Let's just create a new game with Xcode based on SpriteKit.

We need to create a new file Enemy.swift with the following content

import SpriteKit

class Enemy: SKNode {
private let data = Array(0...1_000_000) // just to make the node more memory consuming
var friend: Enemy?

override init() {
super.init()
print("Enemy init")
}

required init?(coder aDecoder: NSCoder) {
fatalError("init(coder:) has not been implemented")
}

deinit {
print("Enemy deinit")
}
}

We also need to replace the content of Scene.swift with the following source code

import SpriteKit

class GameScene: SKScene {

override init(size: CGSize) {
super.init(size: size)
print("Scene init")
}

required init?(coder aDecoder: NSCoder) {
super.init(coder: aDecoder)
print("Scene init")
}

override func didMove(to view: SKView) {
let enemy0 = Enemy()
let enemy1 = Enemy()

addChild(enemy0)
addChild(enemy1)
}

override func touchesBegan(_ touches: Set<UITouch>, with event: UIEvent?) {
let newScene = GameScene(size: self.size)
self.view?.presentScene(newScene)
}

deinit {
print("Scene deinit")
}
}

As you can see the game is designed to replace the current scene with a new one each time the user taps the screen.

Let's start the game and look at the console. Will' see


Scene init
Enemy init
Enemy init

It means we have a total of 3 nodes.

Now let's tap on the screen and let's look again at the console

Scene init
Enemy init
Enemy init
Scene init
Enemy init
Enemy init
Scene deinit
Enemy deinit
Enemy deinit

We can see that a new scene and 2 new enemies have been created (lines 4, 5, 6). Finally the old scene is deallocated (line 7) and the 2 old enemies are deallocated (lines 8 and 9).

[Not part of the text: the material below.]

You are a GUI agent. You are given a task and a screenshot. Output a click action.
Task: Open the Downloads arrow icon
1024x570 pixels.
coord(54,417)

So we still have 3 nodes in memory. And this is good, we don't have memory leeks.

If we monitor the memory consumption with Xcode we can verify that there is no increase in the memory requirements each time we restart the scene.

Sample Image

2. Let create a strong reference cycle

We can update the didMove method in Scene.swift like follows

override func didMove(to view: SKView) {
let enemy0 = Enemy()
let enemy1 = Enemy()

// ☠️☠️☠️ this is a scary strong retain cycle ☠️☠️☠️
enemy0.friend = enemy1
enemy1.friend = enemy0
// **************************************************

addChild(enemy0)
addChild(enemy1)
}

As you can see we now have a strong cycle between enemy0 and enemy1.

Let's run the game again.

If now we tap on the screen and the look at the console we'll see


Scene init
Enemy init
Enemy init
Scene init
Enemy init
Enemy init
Scene deinit

As you can see the Scene is deallocated but the Enemy(s) are no longer removed from memory.

Let's look at Xcode Memory Report

Sample Image

Now the memory consumption goes up every time we replace the old scene with a new one.

3. Finding the issue with Instruments

Of course we know exactly where the problem is (we added the strong retain cycles 1 minute ago). But how could we detect a strong retain cycle in a big project?

Let click on the Instrument button in Xcode (while the game is running into the Simulator).

Sample Image

And let's click on Transfer on the next dialog.

Now we need to select the Leak Checks

Sample Image

Good, at this point as soon as a leak is detected, it will appear in the bottom of Instruments.

4. Let's make the leak happen

Back to the simulator and tap again. The scene will be replaced again.
Go back to Instruments, wait a few seconds and...

Sample Image

Here it is our leak.

Let's expand it.

Sample Image

Instruments is telling us exactly that 8 objects of type Enemy have been leaked.

We can also select the view Cycles and Root and Instrument will show us this

Sample Image

That's our strong retain cycle!

Specifically Instrument is showing 4 Strong Retain Cycles (with a total of 8 Enemy(s) leaked because I tapped the screen of the simulator 4 times).

5. Fixing the problem

Now that we know the problem is the Enemy class, we can go back to our project and fix the issue.

We can simply make the friend property weak.

Let's update the Enemy class.

class Enemy: SKNode {
private let data = Array(0...1_000_000)
weak var friend: Enemy?
...

We can check again to verify the problem is gone.